My husband has had contact with his Aunt and her daughters (his cousins) and have told him she also has breast cancer. Before his death her and her brother were tested and the PALB2 gene identified. One of her daughters has it, the other doesn’t.
My husbands uncle and aunt are two of three siblings, the other being my mother-in-law. She died last year. She had Parkinson’s but declined extremely rapidly over the last year of her life. So much so that doctors caring for her suggested that they felt there could be something else medically going on but didn’t feel it was in her best interests subjecting her to further tests due to her frailty and rapid decline in health. We now wonder whether with such a strong history of breast cancer in her siblings, and having had the PALB2 gene identified whether she also died with breast cancer. Unfortunately as it was an expected hospital death there would have been no post mortem.

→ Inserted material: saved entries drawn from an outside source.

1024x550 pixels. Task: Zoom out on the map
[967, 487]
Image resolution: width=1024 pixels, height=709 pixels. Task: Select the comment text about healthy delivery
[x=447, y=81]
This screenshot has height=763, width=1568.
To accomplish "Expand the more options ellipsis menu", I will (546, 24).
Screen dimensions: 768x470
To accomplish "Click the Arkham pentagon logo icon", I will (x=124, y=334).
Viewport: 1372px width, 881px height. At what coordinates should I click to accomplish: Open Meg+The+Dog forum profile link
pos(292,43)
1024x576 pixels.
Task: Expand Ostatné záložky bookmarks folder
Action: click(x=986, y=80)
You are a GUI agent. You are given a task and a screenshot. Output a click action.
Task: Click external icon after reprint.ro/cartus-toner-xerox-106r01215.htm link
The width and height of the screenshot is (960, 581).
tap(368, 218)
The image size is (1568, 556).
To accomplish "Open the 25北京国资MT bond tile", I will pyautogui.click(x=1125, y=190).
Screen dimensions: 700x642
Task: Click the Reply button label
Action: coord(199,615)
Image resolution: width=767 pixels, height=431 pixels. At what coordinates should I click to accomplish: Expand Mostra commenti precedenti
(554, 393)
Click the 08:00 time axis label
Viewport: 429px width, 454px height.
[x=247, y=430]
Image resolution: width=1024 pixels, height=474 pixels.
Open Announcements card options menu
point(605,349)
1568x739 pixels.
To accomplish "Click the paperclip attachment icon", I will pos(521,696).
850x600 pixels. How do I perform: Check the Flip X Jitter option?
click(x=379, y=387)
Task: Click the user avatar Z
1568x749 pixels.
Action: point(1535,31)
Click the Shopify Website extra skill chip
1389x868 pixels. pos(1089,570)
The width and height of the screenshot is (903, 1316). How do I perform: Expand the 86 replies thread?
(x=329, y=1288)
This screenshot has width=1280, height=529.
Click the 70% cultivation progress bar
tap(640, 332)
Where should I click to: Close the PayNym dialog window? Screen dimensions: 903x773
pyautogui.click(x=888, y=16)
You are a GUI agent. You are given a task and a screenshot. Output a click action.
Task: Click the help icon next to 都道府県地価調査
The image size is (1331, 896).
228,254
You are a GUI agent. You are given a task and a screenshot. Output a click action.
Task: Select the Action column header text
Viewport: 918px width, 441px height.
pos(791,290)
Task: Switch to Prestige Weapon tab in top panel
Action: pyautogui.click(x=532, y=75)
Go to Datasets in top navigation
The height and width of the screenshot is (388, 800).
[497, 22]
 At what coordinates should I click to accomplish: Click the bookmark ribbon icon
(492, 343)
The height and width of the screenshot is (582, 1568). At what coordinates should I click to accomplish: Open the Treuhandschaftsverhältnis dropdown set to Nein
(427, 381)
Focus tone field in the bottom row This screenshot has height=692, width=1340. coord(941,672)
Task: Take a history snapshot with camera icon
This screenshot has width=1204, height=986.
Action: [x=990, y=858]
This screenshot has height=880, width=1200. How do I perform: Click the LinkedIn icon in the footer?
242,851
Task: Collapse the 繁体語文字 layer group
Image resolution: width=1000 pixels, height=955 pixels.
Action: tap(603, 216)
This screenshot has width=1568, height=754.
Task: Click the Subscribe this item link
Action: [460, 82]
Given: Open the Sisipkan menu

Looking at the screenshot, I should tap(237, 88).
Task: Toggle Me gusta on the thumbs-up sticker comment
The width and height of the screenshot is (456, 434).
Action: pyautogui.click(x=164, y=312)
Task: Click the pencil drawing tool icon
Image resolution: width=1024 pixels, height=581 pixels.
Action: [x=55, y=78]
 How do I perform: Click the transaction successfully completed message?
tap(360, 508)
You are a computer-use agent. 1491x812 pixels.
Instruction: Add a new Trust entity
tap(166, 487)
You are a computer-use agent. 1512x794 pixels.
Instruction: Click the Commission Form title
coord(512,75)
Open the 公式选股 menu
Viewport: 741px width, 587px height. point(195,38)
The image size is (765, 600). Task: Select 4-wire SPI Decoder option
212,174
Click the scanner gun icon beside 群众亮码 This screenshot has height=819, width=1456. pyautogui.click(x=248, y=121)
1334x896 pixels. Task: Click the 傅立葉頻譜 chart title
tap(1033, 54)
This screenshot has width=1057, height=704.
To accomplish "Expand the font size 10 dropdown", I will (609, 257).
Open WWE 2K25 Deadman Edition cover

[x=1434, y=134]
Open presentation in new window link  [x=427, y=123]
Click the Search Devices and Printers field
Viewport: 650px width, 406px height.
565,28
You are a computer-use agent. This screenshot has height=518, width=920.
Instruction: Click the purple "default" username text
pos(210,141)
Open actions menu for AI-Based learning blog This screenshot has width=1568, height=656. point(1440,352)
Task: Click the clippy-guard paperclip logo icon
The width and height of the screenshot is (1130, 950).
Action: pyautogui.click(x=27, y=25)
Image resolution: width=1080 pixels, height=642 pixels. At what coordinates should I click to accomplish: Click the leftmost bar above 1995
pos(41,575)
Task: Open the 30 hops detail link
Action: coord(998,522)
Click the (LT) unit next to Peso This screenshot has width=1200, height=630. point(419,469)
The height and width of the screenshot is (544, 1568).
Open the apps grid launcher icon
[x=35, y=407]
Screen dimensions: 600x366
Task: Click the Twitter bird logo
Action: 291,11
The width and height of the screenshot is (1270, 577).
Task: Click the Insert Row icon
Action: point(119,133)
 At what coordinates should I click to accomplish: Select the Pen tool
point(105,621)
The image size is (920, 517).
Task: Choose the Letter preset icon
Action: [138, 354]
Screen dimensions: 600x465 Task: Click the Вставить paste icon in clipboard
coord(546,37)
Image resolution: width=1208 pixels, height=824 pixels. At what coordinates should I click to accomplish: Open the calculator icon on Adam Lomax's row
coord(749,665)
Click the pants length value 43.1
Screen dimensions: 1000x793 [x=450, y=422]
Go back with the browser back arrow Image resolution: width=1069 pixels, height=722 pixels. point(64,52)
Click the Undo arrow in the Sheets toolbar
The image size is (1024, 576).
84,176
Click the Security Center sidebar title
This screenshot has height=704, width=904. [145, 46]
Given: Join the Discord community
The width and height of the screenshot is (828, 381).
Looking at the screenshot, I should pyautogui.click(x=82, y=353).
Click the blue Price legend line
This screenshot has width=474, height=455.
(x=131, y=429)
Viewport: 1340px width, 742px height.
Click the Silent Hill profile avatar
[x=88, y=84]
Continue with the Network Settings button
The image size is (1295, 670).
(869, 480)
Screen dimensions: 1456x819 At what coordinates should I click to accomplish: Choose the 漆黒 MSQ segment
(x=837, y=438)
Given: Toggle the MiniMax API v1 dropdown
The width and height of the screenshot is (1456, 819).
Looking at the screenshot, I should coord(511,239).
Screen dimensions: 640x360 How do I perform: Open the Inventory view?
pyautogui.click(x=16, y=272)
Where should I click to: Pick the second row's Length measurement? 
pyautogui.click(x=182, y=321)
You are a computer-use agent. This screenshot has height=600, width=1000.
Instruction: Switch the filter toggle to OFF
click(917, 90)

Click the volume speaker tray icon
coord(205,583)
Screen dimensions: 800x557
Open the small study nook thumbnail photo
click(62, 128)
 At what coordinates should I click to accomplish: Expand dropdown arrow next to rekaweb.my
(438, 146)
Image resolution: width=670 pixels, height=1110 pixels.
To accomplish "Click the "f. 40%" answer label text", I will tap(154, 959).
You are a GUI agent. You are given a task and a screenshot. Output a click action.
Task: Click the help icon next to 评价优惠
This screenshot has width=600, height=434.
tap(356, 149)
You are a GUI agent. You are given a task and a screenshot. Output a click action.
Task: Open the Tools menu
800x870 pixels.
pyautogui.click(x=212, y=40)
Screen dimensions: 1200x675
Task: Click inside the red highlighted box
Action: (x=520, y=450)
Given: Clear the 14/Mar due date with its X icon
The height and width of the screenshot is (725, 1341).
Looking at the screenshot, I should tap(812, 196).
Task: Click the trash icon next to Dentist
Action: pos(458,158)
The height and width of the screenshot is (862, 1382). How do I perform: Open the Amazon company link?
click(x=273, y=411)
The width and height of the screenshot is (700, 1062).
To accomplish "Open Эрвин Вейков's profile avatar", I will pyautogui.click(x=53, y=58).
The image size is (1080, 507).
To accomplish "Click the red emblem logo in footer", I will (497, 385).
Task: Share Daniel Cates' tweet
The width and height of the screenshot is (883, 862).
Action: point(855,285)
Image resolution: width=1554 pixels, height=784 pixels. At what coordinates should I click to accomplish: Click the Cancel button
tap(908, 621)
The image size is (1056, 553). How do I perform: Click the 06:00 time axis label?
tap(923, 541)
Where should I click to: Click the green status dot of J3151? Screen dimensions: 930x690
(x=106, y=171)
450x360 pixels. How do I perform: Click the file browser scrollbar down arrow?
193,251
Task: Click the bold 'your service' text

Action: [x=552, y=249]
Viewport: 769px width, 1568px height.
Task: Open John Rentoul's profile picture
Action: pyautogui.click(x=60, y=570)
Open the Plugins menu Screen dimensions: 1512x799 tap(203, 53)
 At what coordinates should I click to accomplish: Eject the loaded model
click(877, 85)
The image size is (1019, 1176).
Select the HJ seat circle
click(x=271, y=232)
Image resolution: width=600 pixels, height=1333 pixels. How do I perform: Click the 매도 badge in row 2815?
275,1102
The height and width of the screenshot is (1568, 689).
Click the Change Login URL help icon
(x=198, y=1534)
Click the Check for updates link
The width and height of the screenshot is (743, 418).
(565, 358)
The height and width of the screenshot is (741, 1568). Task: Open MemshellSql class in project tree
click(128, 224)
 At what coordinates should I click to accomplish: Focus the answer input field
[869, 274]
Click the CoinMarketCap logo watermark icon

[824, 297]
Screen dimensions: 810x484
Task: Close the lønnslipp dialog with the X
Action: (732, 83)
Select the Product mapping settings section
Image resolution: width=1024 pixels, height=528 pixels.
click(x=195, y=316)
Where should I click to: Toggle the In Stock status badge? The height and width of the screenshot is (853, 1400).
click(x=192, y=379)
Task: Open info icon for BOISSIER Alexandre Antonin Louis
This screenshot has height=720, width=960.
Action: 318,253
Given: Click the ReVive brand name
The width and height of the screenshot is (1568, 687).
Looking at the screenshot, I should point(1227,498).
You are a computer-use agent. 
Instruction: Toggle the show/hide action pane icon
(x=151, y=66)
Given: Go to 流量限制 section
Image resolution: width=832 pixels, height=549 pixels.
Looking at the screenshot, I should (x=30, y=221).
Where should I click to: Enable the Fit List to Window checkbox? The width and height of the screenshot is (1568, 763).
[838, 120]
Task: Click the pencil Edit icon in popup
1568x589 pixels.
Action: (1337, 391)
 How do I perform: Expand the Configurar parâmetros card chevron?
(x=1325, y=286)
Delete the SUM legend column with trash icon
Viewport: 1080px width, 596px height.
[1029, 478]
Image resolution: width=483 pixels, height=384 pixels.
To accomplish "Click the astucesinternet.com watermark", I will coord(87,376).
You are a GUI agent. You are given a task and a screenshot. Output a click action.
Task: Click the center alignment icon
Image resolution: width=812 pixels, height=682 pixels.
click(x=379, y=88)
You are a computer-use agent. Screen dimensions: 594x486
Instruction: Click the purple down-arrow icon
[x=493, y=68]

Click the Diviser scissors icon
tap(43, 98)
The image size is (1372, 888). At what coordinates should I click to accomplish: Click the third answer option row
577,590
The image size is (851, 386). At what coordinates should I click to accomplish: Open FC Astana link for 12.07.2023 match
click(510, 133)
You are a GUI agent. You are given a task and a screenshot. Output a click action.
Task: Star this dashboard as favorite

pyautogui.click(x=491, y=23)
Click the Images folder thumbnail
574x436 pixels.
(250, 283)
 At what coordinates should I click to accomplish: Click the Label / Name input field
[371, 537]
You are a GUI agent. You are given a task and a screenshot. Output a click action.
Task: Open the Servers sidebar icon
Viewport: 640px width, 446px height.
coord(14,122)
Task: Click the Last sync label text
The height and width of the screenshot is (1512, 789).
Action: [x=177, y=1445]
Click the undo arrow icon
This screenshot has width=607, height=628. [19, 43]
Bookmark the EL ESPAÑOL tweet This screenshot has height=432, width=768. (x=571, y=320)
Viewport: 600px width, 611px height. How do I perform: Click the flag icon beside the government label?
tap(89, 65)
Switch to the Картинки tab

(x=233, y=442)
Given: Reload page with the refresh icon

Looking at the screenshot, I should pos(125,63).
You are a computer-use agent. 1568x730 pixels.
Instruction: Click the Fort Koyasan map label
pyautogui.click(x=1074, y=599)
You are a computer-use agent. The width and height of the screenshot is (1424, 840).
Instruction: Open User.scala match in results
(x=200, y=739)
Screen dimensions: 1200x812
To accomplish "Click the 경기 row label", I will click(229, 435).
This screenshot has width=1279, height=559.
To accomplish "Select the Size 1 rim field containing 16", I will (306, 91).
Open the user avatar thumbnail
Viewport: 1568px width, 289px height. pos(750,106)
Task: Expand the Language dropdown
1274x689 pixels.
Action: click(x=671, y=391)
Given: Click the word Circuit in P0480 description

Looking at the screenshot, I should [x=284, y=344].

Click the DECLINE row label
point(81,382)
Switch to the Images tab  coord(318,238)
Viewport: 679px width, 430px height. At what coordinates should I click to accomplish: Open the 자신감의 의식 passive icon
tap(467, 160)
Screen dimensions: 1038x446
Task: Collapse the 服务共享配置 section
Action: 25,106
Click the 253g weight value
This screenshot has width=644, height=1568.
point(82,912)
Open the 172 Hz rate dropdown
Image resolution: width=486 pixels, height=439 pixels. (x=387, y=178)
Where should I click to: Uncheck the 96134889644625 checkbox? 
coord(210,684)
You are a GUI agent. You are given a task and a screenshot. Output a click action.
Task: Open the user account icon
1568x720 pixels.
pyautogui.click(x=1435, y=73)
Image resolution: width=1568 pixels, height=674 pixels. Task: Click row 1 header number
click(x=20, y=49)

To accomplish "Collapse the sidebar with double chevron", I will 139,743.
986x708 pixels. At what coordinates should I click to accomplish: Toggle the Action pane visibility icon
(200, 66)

When we found out about my husbands uncles cancer we spoke to our GP about genetic testing and he said an uncle isn’t a close enough relative to justify genetic testing and that hubbys risk is low. Now with the further information we have regarding the PALB2 gene, and the fact it has affected Male and female members of his family, would this be enough for hubby to have genetic testing? Would we need to get mother-in-laws medical records to prove that doctors questioned whether she had something else as well as Parkinson’s Disease? We can’t prove she had it but we have strong suspicions. Would the fact that now we know both of her siblings have the gene mean that my husband could go back and ask the GP to be tested for the gene as well?
Any comments or advice would be very much appreciated as we have three children, and a grandchild along with my husband who could be affected.